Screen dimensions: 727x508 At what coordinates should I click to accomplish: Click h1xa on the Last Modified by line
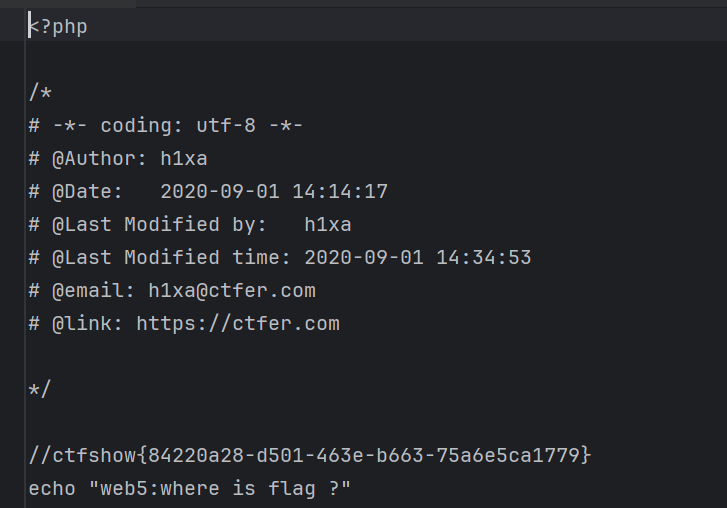[328, 225]
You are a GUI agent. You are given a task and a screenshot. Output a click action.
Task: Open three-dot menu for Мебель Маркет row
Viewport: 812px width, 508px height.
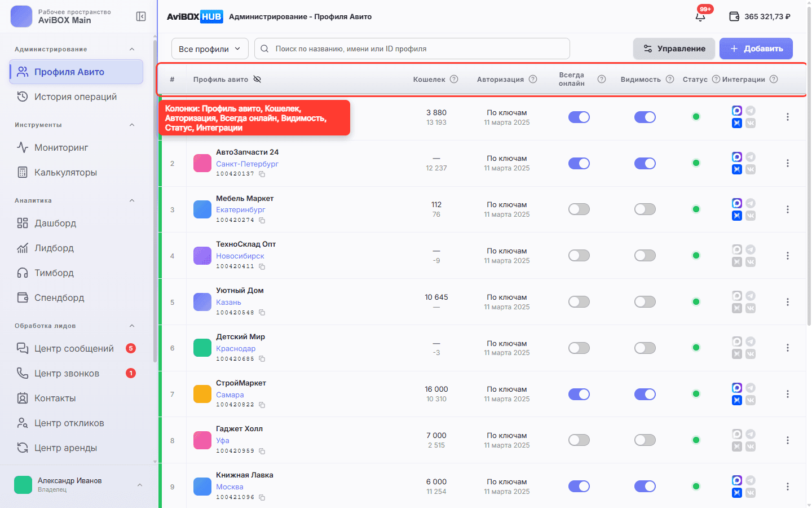click(788, 209)
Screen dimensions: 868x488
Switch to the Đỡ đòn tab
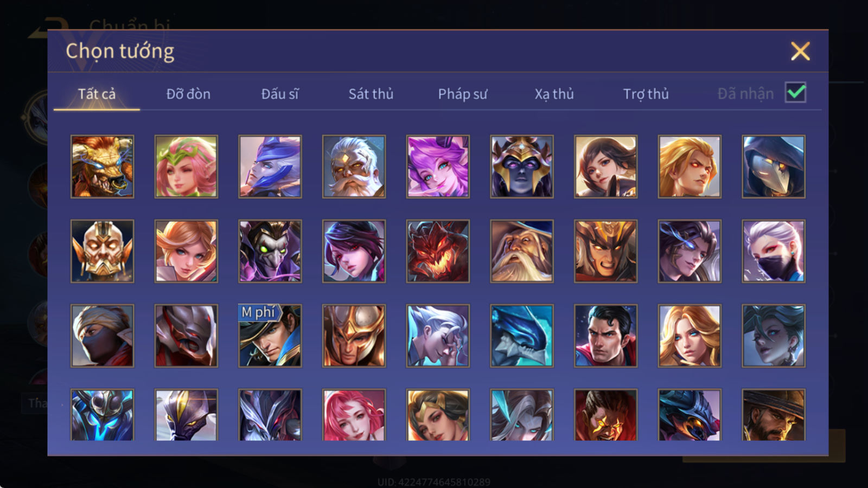(188, 94)
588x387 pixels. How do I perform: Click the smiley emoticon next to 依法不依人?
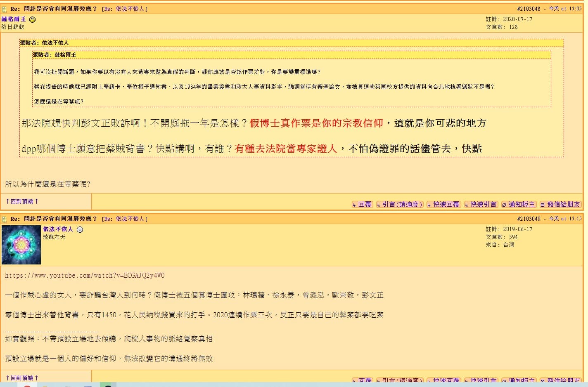79,229
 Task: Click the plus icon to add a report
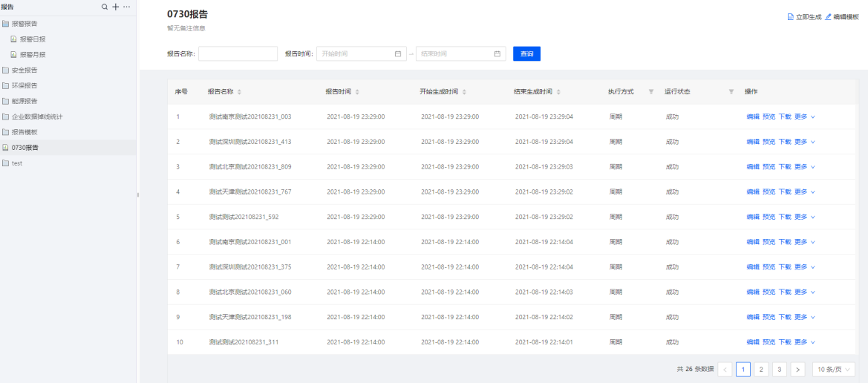[x=115, y=7]
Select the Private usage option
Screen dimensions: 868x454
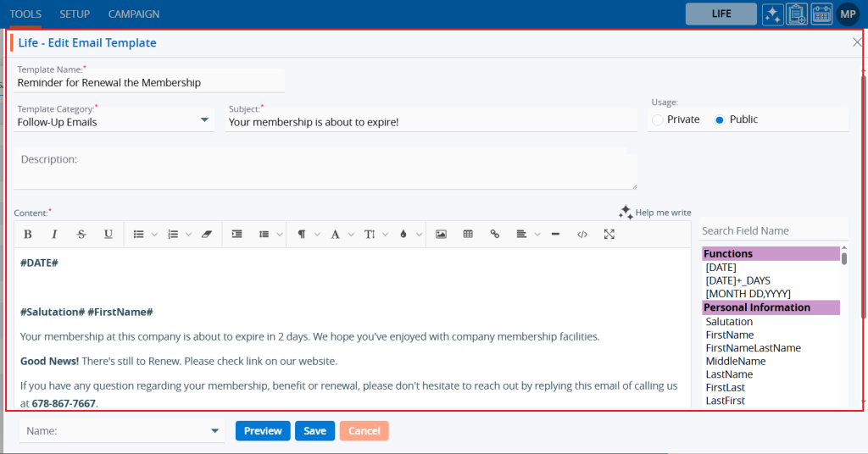[x=658, y=120]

• • • • • • •

Repeat only the lines from the one holding "Screen dimensions: 868x488" through the last line of the data, inclusive. Keep the pictures out.

▶ [OUTPUT]:
Screen dimensions: 868x488
Switch to the Đỡ đòn tab
(188, 94)
588x387 pixels. How do I perform: Click the smiley emoticon next to 依法不依人?
79,229
 Task: Click the plus icon to add a report
[x=115, y=7]
Select the Private usage option
Screen dimensions: 868x454
[x=658, y=120]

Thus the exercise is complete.